The options for treating fungal infections are more limited than those for treating bacterial infections. Amphotericin B has been used for decades to control serious fungal infections, but it exhibits significant nephrotoxicity. Fluconazole has been approved with a high safety profile to treat local and systemic infections, but recent reports point out that the clinical successes of these drugs are declining against yeast, particularly against Candida infection [1].Candida albicans is the leading cause of severe Candida infections, and fluconazole-resistant C. albicansis more prevalent than previously believed [2]. The mechanism of azole resistance is due to reduced intracellular accumulation caused by overexpression of drug efflux pumps Mdr1p and Cdr1p/Cdr2p, as well as the presence of ERG11 point mutations [3]. The annual incidence of Candida infections is estimated at 1.56 million, with 0.99 million deaths [4]. These estimates pose a threat to the antifungal drugs that are currently on the market. The development of potent antifungals is significantly hampered by the fact that fungal cells resemble human cells more than those of other microorganisms, including bacteria [5]. Molecules toxic to fungi are probably toxic to humans, thus, an integrated strategy in antifungal design is essential to combat emerging resistant microorganisms.

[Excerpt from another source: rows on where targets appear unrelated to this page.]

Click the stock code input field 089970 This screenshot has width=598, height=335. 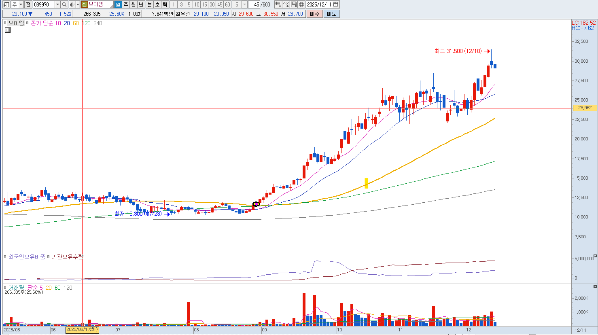(x=44, y=4)
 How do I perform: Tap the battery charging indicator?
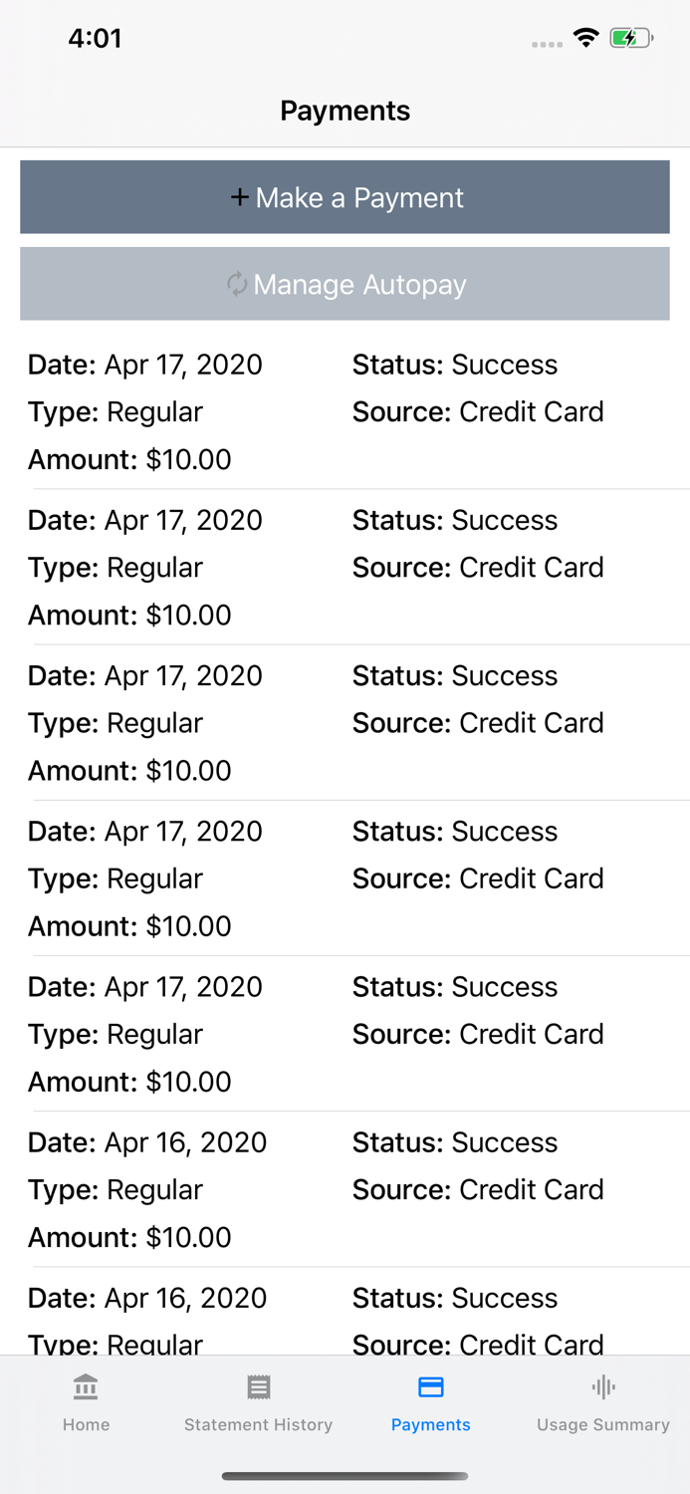click(x=630, y=39)
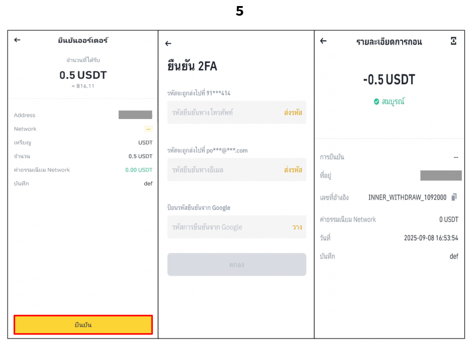This screenshot has width=472, height=346.
Task: Click the redacted Address value on confirmation
Action: [135, 115]
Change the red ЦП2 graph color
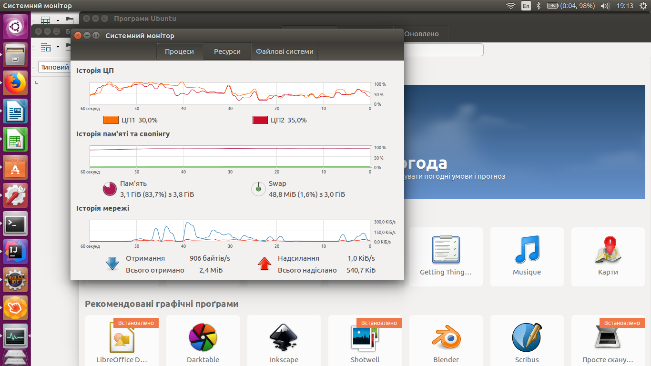Image resolution: width=651 pixels, height=366 pixels. [x=260, y=120]
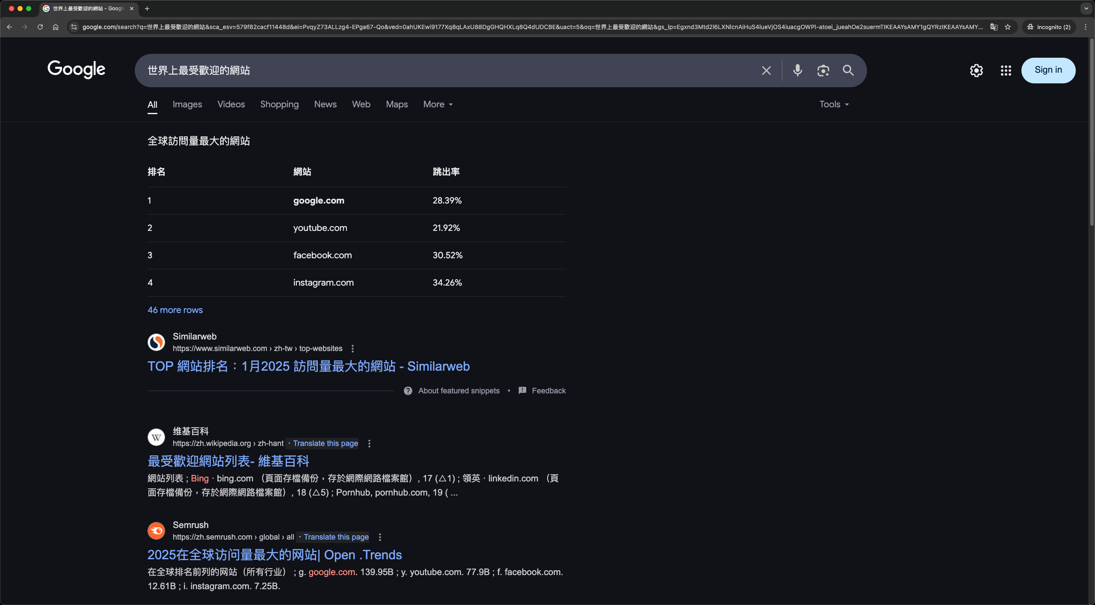Screen dimensions: 1095x605
Task: Click the voice search microphone icon
Action: [797, 71]
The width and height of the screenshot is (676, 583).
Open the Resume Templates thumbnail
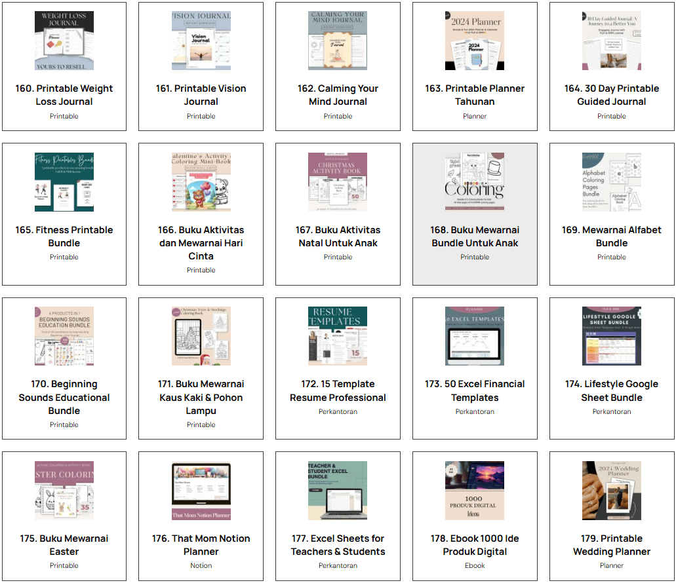click(x=338, y=336)
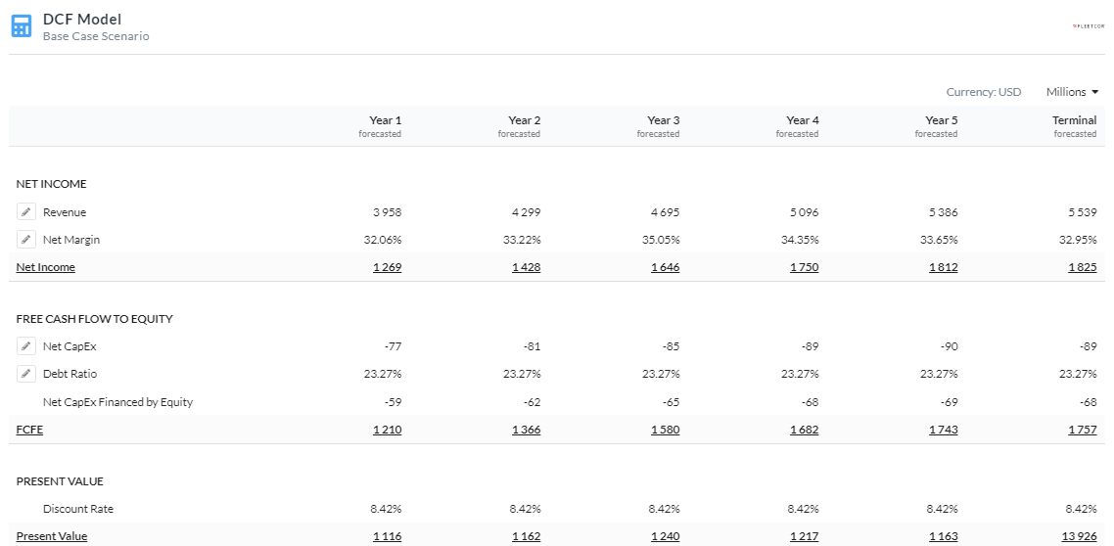Open the Millions units dropdown
Screen dimensions: 1114x546
coord(1072,92)
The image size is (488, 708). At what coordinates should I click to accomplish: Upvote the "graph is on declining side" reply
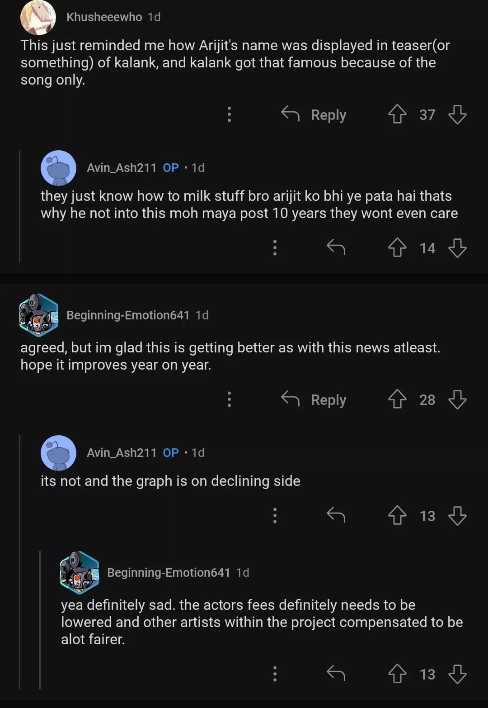coord(397,516)
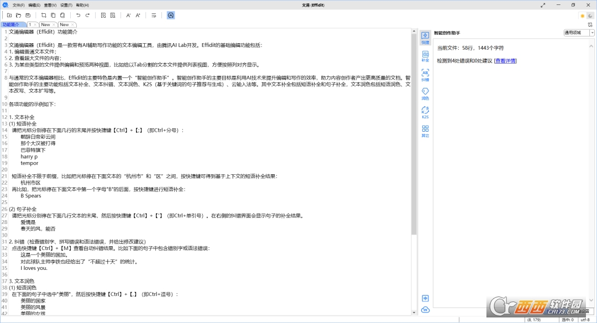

Self-assembling amphiphiles have been used to mimic biological systems, such as protein and lipid assembly, and their self-assembly enables them to carry out highly specific cellular functions [6]. Hence, amphiphiles have found a wide range of applications, including the food industry, cosmetics, pharmacy, drug delivery, gene therapy, tissue engineering, and so forth [7]. For example, a hydrogel scaffold made of polymers with an amphiphilic network has been shown to be effective against drug-resistant bacteria and can be used to manage clinical wounds [8]., [9]., [10].. Among the amphiphiles, cationic amphiphiles (CA) have been effective in targeting the negative surface charges of bacterial membranes [11]. Barman et al. have shown that positional isomerization of isoamphipathic compounds has a greater impact on antibacterial activity and toxicity [12]. De et al. found that an amphiphile with two cationic head groups and two tails separated by a distinct hydrophobic spacer had low hematotoxicity but strong antibacterial activity against methicillin-resistant Staphylococcus aureus and Acinetobacter baumannii[13]. Park et al. demonstrated that amphiphiles with lower logP values and a higher hydrophilic-lipophilic balance are easier to incorporate into bacterial cell membranes and display bacteriostatic and/or bactericidal effects [14]. Riahifard et al. showed that cyclic peptides exhibit higher antimicrobial activity than their linear counterparts [15]. The hydrophobicity, main-chain flexibility, and structure of ionenes have been found to influence their hemocompatibility and antibacterial activity [16]. Yuan et al. showed that the antimicrobial activity of ammonium-imidazolium oligomers was influenced by their structural components, such as hydrophobicity, number of charged units, linkers, and ending groups [17]. The findings in the field clearly suggest that the structure of CA has a decisive influence on its activity and biocompatibility. In this context, we synthesized a series of cationic amphiphiles from 2-morpholinoethanol (MEtOH) and evaluated the influence of hydrophilic-lipophilic balance (HLB) in combating C. albicans.

Morpholine and its derivatives have been reported with a number of pharmacological properties, including antifungal, anthelmintic, and bactericidal activity, as well as being identified as a key structural component in the antibacterial drug Linezolid [18]. Wang et al. demonstrated corrosion inhibition and preliminary antibacterial activity from the monomer 4-dodecyl-4-(3-hydroxypropyl)morpholin-4-ium and its Gemini surfactant [19]. The coatings prepared with N-substituted morpholine amine incorporated block polymer showed promising antifouling properties [20]. Quaternary ammonium salts formed by N-alkylation of N-methyl morpholine demonstrated alkyl chain length-dependent antibacterial action against S. aureus, with molecules with long alkyl chains exhibiting high bactericidal activity but being heavily toxic to Artemia salina [21]. Although the morpholine group has shown great promise as a chemical structure for the development of new antimicrobials, its toxicity must be considered during the design process. In this study, we used 2-morpholinoethanol, which has a polar side chain unlikeN-methylmorpholine, and N-alkylated it using alkylbromide to form cationic N-alkylated MEtOH (NAMEtOH). The influence of N-alkyl chain length on NAMEtOH self-assembly was studied using fluorimetry to determine the critical micellar concentration (CMC). The optimal N-alkylation of MEtOH for anticandida activity without damaging mammalian cells was reported by assessing the minimal inhibitory concentration (MIC). Further, the hemolytic concentration (HC) and the mechanism of action against C. albicans were described. The findings reveal that the N18MEtOH is hemocompatible yet effective in damaging C. albicans membranes and inducing ROS accumulation to kill the cells.